Work instruction: Restate word for word the entries below, starting with the line with "Where should I click to: Select" and continuing through the line with "Given: Open 马云禄 in the likes list". Include both of those lines and no others.

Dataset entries
++++++++++++++++++++

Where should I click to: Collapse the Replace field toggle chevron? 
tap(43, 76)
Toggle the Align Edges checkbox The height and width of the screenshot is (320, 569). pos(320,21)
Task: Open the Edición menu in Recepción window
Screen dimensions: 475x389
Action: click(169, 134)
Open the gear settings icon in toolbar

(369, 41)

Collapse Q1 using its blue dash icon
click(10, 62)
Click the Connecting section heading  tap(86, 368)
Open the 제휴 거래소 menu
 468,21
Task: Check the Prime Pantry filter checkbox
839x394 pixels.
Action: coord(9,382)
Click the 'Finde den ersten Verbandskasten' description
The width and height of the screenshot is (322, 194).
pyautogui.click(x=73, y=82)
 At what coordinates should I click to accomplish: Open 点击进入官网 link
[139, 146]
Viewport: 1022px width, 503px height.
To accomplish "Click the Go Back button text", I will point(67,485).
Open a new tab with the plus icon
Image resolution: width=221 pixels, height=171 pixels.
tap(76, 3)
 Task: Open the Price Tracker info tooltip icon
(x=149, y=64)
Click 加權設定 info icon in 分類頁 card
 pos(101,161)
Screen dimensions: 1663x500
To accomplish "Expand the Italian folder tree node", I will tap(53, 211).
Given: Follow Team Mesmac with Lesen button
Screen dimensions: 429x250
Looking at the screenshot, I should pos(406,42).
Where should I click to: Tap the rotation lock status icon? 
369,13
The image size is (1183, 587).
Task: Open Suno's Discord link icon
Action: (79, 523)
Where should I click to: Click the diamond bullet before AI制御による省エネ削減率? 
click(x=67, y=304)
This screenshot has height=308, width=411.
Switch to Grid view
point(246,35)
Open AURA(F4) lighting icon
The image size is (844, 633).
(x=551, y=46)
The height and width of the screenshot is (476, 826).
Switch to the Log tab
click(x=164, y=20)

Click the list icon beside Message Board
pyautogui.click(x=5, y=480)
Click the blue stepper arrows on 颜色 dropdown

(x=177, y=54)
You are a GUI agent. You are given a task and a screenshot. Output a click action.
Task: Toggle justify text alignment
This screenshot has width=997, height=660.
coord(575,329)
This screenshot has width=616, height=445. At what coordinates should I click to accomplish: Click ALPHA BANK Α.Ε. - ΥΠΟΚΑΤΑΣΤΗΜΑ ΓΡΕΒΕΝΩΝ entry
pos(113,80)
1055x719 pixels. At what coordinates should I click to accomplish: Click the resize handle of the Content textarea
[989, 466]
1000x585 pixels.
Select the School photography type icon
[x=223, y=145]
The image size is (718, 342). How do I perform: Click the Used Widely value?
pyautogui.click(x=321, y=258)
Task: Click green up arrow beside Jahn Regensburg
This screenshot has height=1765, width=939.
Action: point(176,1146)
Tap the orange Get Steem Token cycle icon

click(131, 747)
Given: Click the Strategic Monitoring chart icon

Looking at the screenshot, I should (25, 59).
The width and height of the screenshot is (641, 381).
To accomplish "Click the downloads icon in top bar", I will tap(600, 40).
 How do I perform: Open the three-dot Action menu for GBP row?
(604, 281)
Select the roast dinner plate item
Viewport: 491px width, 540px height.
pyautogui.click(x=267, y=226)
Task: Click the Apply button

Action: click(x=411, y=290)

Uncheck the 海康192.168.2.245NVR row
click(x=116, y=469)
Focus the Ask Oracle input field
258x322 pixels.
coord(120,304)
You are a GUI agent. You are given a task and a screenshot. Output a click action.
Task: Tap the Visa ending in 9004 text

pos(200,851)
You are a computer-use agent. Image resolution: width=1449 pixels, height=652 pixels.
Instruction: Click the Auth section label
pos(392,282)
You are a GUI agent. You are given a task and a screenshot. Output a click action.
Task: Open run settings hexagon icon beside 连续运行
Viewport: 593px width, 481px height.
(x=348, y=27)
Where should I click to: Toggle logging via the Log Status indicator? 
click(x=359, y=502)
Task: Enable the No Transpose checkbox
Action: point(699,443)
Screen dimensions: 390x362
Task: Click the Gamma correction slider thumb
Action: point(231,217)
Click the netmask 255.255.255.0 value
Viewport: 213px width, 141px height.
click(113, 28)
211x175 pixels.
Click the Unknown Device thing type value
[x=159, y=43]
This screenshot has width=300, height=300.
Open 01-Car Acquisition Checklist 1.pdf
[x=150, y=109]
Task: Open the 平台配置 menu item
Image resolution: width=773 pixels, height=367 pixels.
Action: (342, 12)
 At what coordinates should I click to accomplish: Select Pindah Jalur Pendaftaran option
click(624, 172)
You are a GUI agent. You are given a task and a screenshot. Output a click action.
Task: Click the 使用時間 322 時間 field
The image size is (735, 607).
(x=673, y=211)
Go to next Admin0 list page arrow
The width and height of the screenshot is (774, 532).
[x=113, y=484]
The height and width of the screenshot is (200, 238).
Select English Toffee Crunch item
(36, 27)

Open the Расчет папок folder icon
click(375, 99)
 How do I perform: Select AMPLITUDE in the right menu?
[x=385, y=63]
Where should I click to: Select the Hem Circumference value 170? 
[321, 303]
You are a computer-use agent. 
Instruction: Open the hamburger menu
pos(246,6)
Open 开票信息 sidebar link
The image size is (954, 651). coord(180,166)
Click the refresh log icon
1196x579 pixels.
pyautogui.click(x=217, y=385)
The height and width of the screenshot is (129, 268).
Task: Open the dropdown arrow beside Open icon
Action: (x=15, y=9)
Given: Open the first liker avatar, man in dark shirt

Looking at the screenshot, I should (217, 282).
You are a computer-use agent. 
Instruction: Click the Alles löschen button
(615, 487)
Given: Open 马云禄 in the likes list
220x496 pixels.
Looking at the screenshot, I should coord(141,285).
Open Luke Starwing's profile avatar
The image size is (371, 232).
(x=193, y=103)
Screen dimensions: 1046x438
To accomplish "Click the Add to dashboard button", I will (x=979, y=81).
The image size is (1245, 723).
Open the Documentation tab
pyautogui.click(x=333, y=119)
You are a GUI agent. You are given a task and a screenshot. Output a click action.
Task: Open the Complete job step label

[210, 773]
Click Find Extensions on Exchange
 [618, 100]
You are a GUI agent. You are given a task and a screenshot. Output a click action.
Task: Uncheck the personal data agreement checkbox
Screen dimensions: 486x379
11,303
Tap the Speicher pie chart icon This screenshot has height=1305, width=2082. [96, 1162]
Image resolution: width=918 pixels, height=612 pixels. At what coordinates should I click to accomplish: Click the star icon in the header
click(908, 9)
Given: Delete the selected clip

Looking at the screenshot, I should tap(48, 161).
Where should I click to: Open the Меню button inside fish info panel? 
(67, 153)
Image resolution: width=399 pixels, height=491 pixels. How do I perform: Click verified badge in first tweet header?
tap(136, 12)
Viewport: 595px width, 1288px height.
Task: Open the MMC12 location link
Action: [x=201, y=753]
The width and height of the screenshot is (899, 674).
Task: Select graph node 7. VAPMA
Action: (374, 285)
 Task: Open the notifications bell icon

++++++++++++++++++++

Expected output:
Where should I click to: Select the Hem Circumference value 170? 
[321, 303]
You are a computer-use agent. 
Instruction: Open the hamburger menu
pos(246,6)
Open 开票信息 sidebar link
The image size is (954, 651). coord(180,166)
Click the refresh log icon
1196x579 pixels.
pyautogui.click(x=217, y=385)
The height and width of the screenshot is (129, 268).
Task: Open the dropdown arrow beside Open icon
Action: (x=15, y=9)
Given: Open the first liker avatar, man in dark shirt

Looking at the screenshot, I should (217, 282).
You are a computer-use agent. 
Instruction: Click the Alles löschen button
(615, 487)
Given: Open 马云禄 in the likes list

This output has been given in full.